I am a third-year PhD candidate working on cultivated meat. In my research, I have developed a new and original approach to making cultivated meat that has the potential of being highly scalable and help reach economic parity, more than most other known methods that companies are working on.
My supervisor has left it up to me to decide whether to patent this method or not. I have half-based beliefs that patenting would be counter-productive in helping cultivated meat reach the market sooner, but I acknowledge that I am not knowledgeable enough in IP law/structures to really know.
If I do decide to patent the method, the patent will mostly belong to and be written by the Tech Transfer office at my university, which is of course for profit. I am not sure I trust them to consider my wish to make a fairly non-limiting patent. The usual course of this kind of thing is then for the tech transfer office to open a private startup to further develop the method. In any case, I intend to publish the method in a scientific journal. If we patent it, then it would be published after filing.
What would be best for the field as a whole - a scenario where scientists patent their findings and then publish them, or where they just publish everything open source? Given that most scientists do patent and keep everything secret within companies, what would be best to do in my position?
Congrats on having invented something exciting!
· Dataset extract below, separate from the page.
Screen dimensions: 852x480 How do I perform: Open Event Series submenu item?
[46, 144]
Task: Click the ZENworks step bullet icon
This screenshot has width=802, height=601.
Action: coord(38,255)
Usually, the best way to get innovative new technology into the hands of beneficiaries quickly is to get a for-profit company to invest with a promise of making money. This can happen via licensing a patent to an existing manufacturer, or creating a whole startup company and raising venture capital, etc.
One of the things such investors want to see is a 'moat': something that this company can do that no other company can easily copy. A patent/exclusive license is a good way to create a moat.
There are some domains like software where simply publishing 'open source' ideas causes those ideas to get used, but for most domains including manufacturing, my default expectation is that new tech is not used unless someone can make money off it. Pharma is a great example - there are tons of vaccines and niche treatments that we don't have manufacturing for, even though we know how, because nobody can make enough money doing it.
I'd be really interested to hear whether you are considering seeing this idea through yourself? It sounds like you're doing a Ph.D; but if you would consider dropping out to work on this as a startup, then I think doing so would be one of the best ways to maximize this idea's chances for success. (In large part because your brain probably contains tons of highly relevant info for making this product work at scale!)
You wrote: "most scientists do patent and keep everything secret within companies" -- but I wonder if this indicates confusion, since usually patents don't keep things secret, they are published. Patents just allow their owner a legal monopoly on technology for a limited time.
Can you get introduced to any food-manufacturing people (ideally folks at bigger companies, in charge of finding + investing in new food products), who you can talk to about your idea, even just to get advice? Or, founders of similar food tech companies who came up with a good idea and had to decide whether to patent it?